KU coach Self said today’s game against Richmond is one in which Travis Releford might be needed because of his length on the defensive end. All five Richmond starters shoot threes.
“Travis has not played much at all lately. You can’t play 10 this time of year. There’s no reason to unless that’s your philosophy. He is kind of odd man out right now. He’ll be ready if his number is called, no question,” Self said.
Out and about
Self let the Jayhawks dine out and walk on the famed Riverwalk on Thursday night.
“We went and ate at the same place we ate at three years ago, and we spit in the same place in the river. No, we didn’t do that, I’m joking. It’s against the law to spit in the river, so we wouldn’t do that,” Self cracked. “It’s certainly been an easy, good trip so far. It’s only going to be a great trip if we play well.”
Spiders beat KU before
Richmond beat KU, 69-68, on Jan. 22, 2004, in Allen Fieldhouse providing some possible incentive for the Jayhawks today.

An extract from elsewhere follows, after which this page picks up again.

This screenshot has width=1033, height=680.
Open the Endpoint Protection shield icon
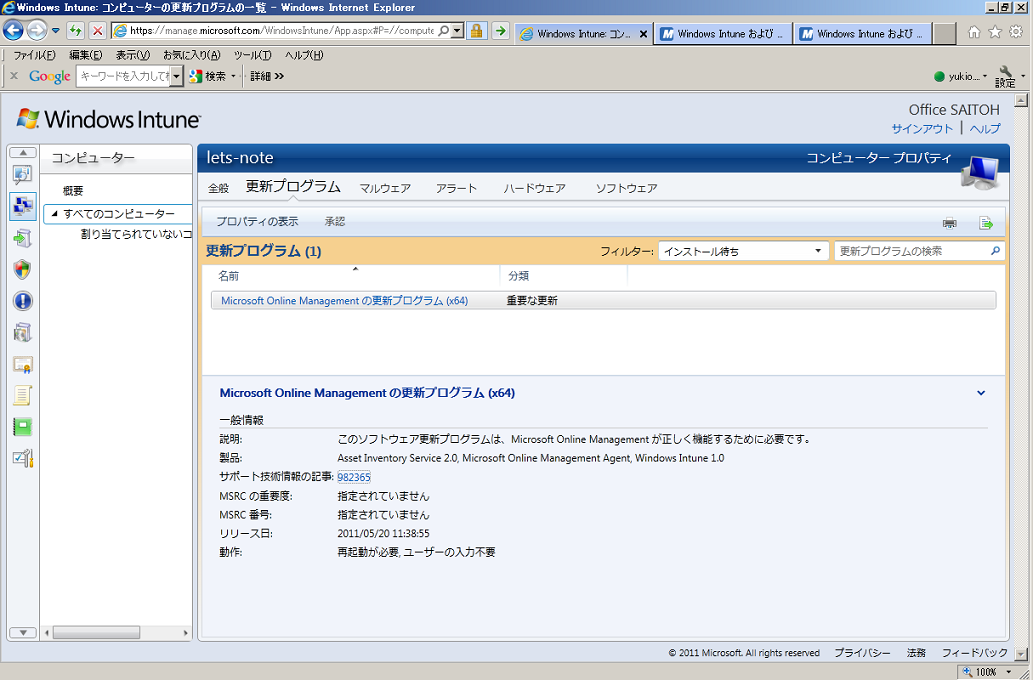(x=22, y=269)
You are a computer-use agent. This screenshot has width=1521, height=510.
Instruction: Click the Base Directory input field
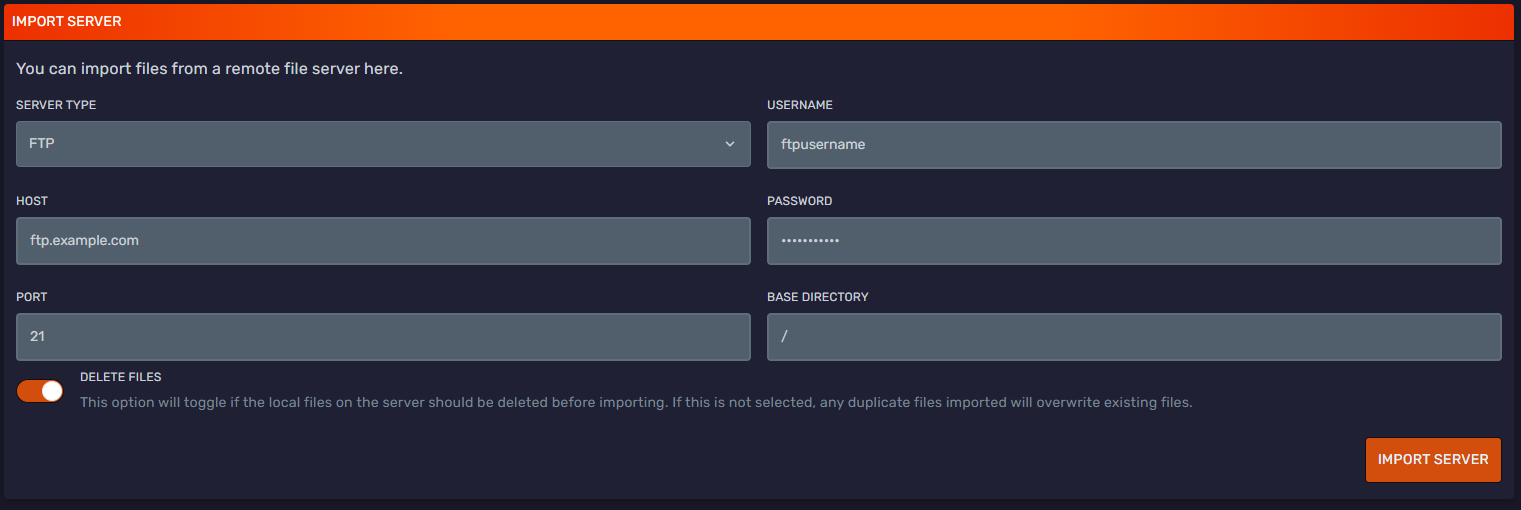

“Coach mentioned it, but that’s six years ago. That’s 2004. What year is it? 2011, right?” Marcus Morris said with a smile. “We’re not going to go back to the past. We’re going to the future. Hopefully we can be 1-1 now.”
Self said: “We had control of that game. One of my favorite players, I will not tell you which one, goes and traps the ball and leaves his man open for a three. He makes it late game. It was a good game. People forget that was an NCAA Tournament team back then, too. It was an upset, but not a major upset. They finished the season the way they played that day.”
So what is the motivation tonight?
“To get to the Final Four,” Marcus Morris said. “We know if we are turned all the way up it will be tough for anybody to beat us.”
Former KU guard Sherron Collins may not be headed to Lithuania to play pro ball after all. Lostlettermen.com indicated the team has been unable to reach terms with Collins and has made an offer to another unnamed guard.
T-Rob icing but OK
KU sophomore Thomas Robinson iced both his knees while meeting the media. He said he wasn’t injured; it was standard treatment for sore knees this time of year.
... Marcus Morris was asked if he watched on TV as KU beat Memphis for the national title in ’08 at this same dome. “Before the game, me and Kieff were like, ‘Whoever wins is the school we should go to.’ It’s destiny for us to get back here where ’Rio hit the shot,” he said of Mario Chalmers, whose three sent the Memphis game into OT.
Richmond coach Chris Mooney on his name being mentioned for various head-coaching vacancies. “Obviously, it’s flattering. Obviously, it’s one of the unfortunate parts of college basketball while we’re in the midst of our most exciting time for players and coaches, that there’s this other facet because jobs are becoming available. I would talk to my guys right up front about it if there was anything to talk about. But we kind of push it out and get it away from us and really concentrate on the business at hand.”